Niezgodne z konstytucją ustawy pisane na kolanie i uchwalane pod osłona nocy. Posłów opozycji i dziennikarzy nie wpuszcza się na salę obrad. Głosy 'liczą' osoby których nawet nie ma na sali. Miernoty bez wykształcenia
i doświadzczenia upychani po zarządach spółek, pielęgniarka, kierownik domu
kultury w Jelczu HSW), właściciel budy z kebabem itd. Druga osoba w MON jedyne doświadczenie jakie posiada to czyszczenie moździeża w aptece ale jest to wystarczający
powód aby odznaczyć go Złotym Medalem zasługi dla obronności, generałowie
salutują mu 'CZOŁEM PANIE MINISTRZE!'. Policja wycina konfetti i rozrzuca z helikoptera dla uczczenia wizyty wiceministra a panie z koła gospodyń tańczą
przed nim i rozrzucają kwiatki jak na procesji Bozego Ciała. A on dumnie kroczy po czerwonym dywanie rozłożonym na trawie. Ynteligent Suski (perukarz teatralny) kompromituje się na komisję śledczą nie tylko pytaniem świadka o Carycę Katarzynę. Marszałek senatu wypłaca sobie 26 tyś nagrody bo ma ciężką pracę...

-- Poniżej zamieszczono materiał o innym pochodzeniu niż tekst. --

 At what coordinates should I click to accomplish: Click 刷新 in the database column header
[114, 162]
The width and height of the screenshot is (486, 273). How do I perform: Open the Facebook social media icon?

po nocach. Cyrk po prostu jak na miesięcznicy z drabinką w komplecie.
A tymczasem PKB dołuje, inwestycje zastopowane, złotówka najsłabsza wobec
dolara od 15 lat, benzyna przed wyborami kosztowała 4,20 teraz już ociera
się o 5 zł, a LPG podrozał o 50%. Za OC płacimy dwa razy więcej niż w ubiegłym roku, poszli wpisdoo, na taczki z tą żałosną sitwą.
no tak. tam gdzie jest super gospodarz wybierany co 4 lata (Rzeszów, Nowa Sól) zostanie wyrzucony nawet jeśli dalej ludzie by na niego głosowali. startować będą mogli niekompetentni partacze partyjni bo pozbędą się konkurentów, którym buty mogą czyścić. jak ktoś jest kiepski to ludzie go i tak odrzucą przy urnie. a z drugiej strony ciekawe czemu w sejmie nie stworzą 2 kadencji i wynocha? znaleźli łatwy sposób na życie i tylko mieszają pOsły.
Do "prezesa" popieram a jednocześnie modyfikuję nieco myśl 'tylko jedną kadencję" - 4 lata i wystarczy!
Będzie z tej pułapki wyjście gdy taki gniot zostanie wypuszczony do "obiegu". Wystarczy, że prezydent taki czy inny samorządowiec sprawujący dłużej dany urząd zmieni swoje nazwisko( to kosztuje grosze)i pod nowym nazwiskiem będzie mógł jeszcze dwie kadencje rządzić. Nikt mu nie zabroni! Skoro nasz TK jest do luftu to pozostaje otwarty w Strasburgu by tam skarżyć się masowo na łamanie praw obywatelskich przez rządzących.
PIS przypomina mi Franka Dolasa. Jak tu zakombinować,żeby dojść do celu. Tu mają trochę racji ale faktycznie niech przepisy te dotyczą posłów i senatorów. A tak w ogóle to rada dla Polaków.Dajcie spokój polityce, nie oglądajcie oszustów / i politycy i media/. Spacery ale jak już miną dni smogowe no i oczywiście kiedy wieje wiatr od Sanu. Zdrowia życzę.
Kadencyjność senatorów,posłów,prezydentów,burmistrzów,wójtów i...proboszczów!
Przede wszystkim zamiar o którym głośno mówił prezes Kaczyński w Radio Łódź jest NIEKONSTYTUCYJNY! Nie można wprowadzać zmian umocowanych w Konstytucji. Pan prezes zachowuje się kapryśna panna na wydaniu, taka rozkapryszona jedynaczka. Jeśli chce nam w ten sposób meblować nasz dom to suweren ma też jego i kolesi jego rządów dość. Posłowie i senatorowie też nie więcej jak dwie kadencje! Nie może być tak, że są równi i równiejsi wobec prawa - to wielokrotnie powtarzany slogan przez posłów partii rządzącej.